Extract the stretch of entries from the line that contains "entry for Ycurltime.txt" through the line that contains "click(x=723, y=285)", both included, and copy those lines exactly.

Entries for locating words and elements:
────────

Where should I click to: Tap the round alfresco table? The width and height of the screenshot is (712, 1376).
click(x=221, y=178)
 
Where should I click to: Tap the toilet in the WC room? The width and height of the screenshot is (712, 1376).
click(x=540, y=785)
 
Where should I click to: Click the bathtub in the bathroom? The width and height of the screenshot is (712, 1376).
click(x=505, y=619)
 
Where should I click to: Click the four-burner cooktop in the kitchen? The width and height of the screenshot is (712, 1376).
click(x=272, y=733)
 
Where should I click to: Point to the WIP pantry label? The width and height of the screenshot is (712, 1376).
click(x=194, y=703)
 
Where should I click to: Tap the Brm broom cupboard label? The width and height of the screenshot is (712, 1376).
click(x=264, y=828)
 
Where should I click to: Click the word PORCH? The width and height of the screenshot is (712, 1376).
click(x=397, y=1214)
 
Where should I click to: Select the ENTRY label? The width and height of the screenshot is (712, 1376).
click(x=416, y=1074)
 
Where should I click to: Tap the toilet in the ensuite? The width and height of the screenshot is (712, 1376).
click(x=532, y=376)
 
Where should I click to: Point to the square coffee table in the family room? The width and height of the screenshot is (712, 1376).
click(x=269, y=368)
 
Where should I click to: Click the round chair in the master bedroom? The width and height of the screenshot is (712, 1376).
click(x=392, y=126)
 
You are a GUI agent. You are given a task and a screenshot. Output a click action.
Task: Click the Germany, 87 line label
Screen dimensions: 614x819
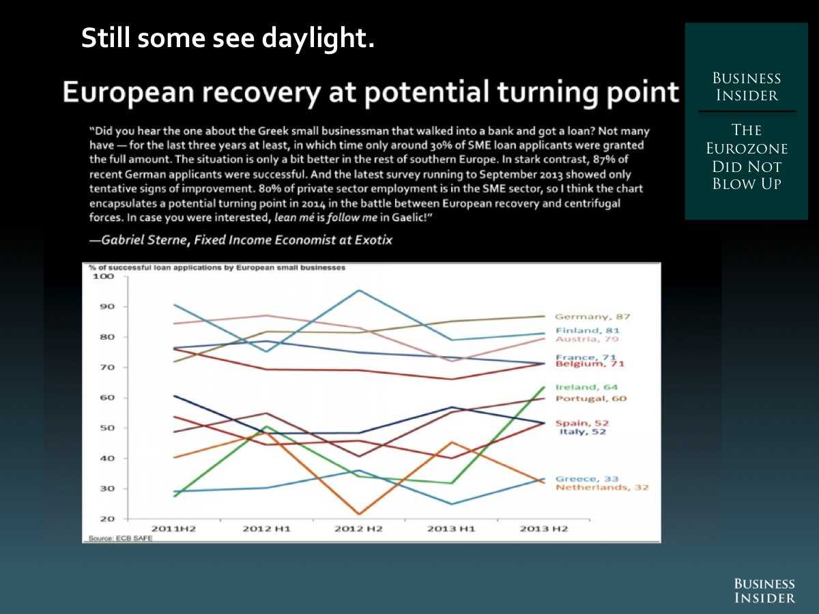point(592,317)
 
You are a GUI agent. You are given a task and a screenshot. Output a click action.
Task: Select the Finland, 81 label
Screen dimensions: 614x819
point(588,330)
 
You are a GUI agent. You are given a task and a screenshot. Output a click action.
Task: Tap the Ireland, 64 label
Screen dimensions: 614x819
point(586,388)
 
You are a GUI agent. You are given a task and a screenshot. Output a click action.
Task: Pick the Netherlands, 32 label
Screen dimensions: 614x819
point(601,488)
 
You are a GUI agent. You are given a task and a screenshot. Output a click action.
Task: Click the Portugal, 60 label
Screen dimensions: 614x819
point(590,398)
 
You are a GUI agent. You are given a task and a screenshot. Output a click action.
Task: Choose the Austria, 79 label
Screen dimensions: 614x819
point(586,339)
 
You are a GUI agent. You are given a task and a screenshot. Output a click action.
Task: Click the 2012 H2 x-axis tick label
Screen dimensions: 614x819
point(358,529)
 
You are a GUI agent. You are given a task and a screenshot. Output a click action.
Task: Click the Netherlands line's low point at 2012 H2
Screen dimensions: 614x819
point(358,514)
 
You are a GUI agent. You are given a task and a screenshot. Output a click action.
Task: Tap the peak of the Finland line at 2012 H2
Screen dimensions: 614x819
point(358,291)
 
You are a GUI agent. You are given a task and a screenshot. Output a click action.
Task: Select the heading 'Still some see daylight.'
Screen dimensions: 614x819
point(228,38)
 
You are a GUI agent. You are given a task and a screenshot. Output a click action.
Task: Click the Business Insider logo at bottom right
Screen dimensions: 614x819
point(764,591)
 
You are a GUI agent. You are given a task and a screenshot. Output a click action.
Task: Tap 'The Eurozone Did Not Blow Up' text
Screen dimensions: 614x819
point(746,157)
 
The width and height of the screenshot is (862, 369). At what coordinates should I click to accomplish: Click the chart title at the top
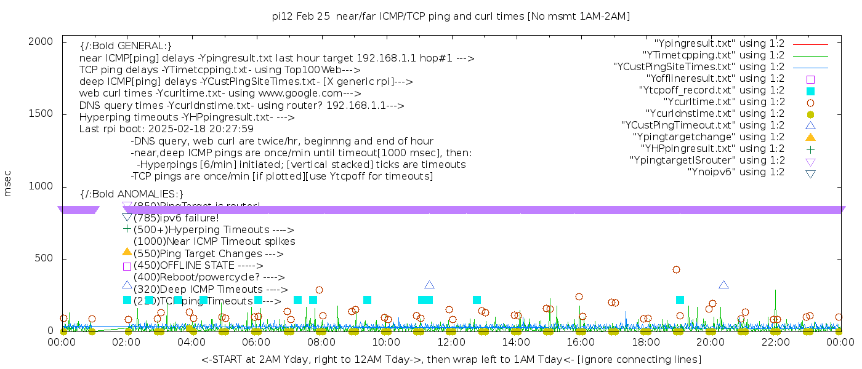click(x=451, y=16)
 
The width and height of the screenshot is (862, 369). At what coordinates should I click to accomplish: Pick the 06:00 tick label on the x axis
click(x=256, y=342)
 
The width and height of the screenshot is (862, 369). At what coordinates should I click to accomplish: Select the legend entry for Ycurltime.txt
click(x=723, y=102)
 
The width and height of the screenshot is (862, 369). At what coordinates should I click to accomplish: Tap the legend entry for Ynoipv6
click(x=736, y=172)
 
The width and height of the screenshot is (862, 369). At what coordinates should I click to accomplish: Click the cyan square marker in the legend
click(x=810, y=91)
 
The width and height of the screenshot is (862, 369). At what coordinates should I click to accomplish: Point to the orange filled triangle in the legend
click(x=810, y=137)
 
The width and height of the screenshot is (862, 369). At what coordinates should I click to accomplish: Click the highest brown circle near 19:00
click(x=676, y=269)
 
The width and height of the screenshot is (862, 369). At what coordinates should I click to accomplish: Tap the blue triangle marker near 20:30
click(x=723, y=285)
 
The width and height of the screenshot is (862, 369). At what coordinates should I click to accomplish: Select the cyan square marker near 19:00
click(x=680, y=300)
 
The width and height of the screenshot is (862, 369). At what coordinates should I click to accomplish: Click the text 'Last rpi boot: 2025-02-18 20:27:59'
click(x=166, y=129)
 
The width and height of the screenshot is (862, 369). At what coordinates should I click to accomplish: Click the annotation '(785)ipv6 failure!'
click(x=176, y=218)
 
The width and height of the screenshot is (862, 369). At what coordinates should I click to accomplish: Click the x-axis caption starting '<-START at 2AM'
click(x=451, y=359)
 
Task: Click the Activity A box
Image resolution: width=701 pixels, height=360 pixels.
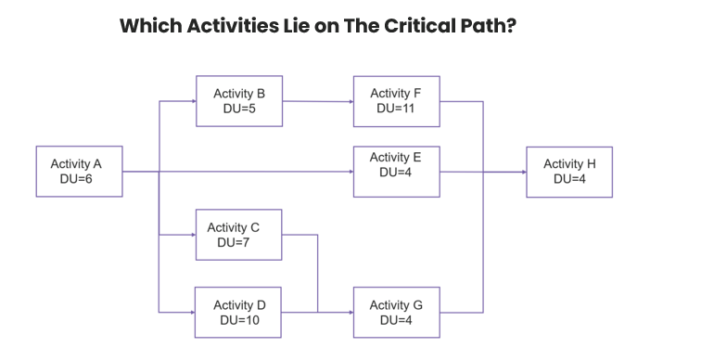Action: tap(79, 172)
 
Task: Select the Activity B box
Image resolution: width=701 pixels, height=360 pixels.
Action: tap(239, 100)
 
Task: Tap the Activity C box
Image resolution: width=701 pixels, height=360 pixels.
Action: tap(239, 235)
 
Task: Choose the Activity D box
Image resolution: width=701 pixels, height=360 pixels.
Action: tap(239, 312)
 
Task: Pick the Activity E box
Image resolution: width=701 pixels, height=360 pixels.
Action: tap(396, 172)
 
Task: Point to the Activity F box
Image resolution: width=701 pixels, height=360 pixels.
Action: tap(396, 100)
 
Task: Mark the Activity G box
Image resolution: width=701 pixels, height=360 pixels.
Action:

────────

-- COMPLETE OUTPUT --
The width and height of the screenshot is (862, 369). At what coordinates should I click to accomplish: Select the legend entry for Ycurltime.txt
click(x=723, y=102)
 
The width and height of the screenshot is (862, 369). At what coordinates should I click to accomplish: Tap the legend entry for Ynoipv6
click(x=736, y=172)
 
The width and height of the screenshot is (862, 369). At what coordinates should I click to accomplish: Click the cyan square marker in the legend
click(x=810, y=91)
 
The width and height of the screenshot is (862, 369). At what coordinates should I click to accomplish: Point to the orange filled triangle in the legend
click(x=810, y=137)
 
The width and height of the screenshot is (862, 369). At what coordinates should I click to accomplish: Click the highest brown circle near 19:00
click(x=676, y=269)
 
The width and height of the screenshot is (862, 369). At what coordinates should I click to accomplish: Tap the blue triangle marker near 20:30
click(x=723, y=285)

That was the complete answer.